"No metropolis has been more loved or more hated. To its official boosters, "Los Angeles brings it all together." To detractors, LA is a sunlit mortuary where "you can rot without feeling it." To Mike Davis, the author of this fiercely elegant and wide-ranging work of social history, Los Angeles is both utopia and dystopia, a place where the last Joshua trees are being plowed under to make room for model communities in the desert, where the rich have hired their own police to fend off street gangs, as well as armed Beirut militias.

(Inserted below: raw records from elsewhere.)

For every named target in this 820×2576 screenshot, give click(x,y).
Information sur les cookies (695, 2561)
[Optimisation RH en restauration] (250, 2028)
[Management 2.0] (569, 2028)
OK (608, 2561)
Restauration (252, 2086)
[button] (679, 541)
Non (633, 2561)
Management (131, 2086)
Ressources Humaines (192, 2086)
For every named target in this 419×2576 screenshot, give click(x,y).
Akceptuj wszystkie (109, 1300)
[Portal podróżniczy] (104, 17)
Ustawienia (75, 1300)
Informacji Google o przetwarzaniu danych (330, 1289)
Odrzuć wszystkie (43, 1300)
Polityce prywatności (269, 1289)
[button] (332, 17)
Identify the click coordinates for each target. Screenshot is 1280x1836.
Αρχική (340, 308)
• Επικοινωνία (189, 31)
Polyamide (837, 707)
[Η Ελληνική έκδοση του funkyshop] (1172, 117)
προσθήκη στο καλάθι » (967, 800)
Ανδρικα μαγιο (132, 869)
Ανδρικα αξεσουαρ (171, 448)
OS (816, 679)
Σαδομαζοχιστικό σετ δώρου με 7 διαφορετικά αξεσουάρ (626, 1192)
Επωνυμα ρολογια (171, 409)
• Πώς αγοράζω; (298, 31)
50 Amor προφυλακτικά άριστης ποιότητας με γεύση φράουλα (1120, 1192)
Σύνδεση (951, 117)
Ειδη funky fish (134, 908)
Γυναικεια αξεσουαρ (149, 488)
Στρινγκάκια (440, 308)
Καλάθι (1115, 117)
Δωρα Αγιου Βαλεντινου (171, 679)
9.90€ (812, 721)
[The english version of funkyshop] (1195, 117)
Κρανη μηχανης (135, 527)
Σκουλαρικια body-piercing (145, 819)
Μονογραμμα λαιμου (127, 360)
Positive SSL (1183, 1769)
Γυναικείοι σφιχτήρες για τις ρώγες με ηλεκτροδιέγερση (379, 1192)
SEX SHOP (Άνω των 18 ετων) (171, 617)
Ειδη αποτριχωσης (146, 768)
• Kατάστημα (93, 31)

In City of Quartz, Davis reconstructs LA's shadow history and dissects its ethereal economy. He tells us who has the power and how they hold on to it. He gives us a city of Dickensian extremes, Pynchonesque conspiracies, and a desperation straight out of Nathaniel West - a city in which we may glimpse our own future mirrored with terrifying clarity."
(Verso)

Selection

At baseline, the reading of a book manifests certain complexities about what community is. It conjures childhood: hiding under covers with a flashlight, connecting intimately with someone I will never meet while moving further from those to whom I am in physical proximity. CRG hides under the covers together, making discoveries we might not be able to access without borrowing language.

The books I am proposing span genres from fiction to history to philosophy to self-help. I would argue that they share an investment in a social concept of the personal that exists in the relationship between science and other fields. The term “trauma” is likely to play a role in our discussions. In studying one of these books, I hope to examine how stories embed in matter or matters either metaphorically or in some cases literally.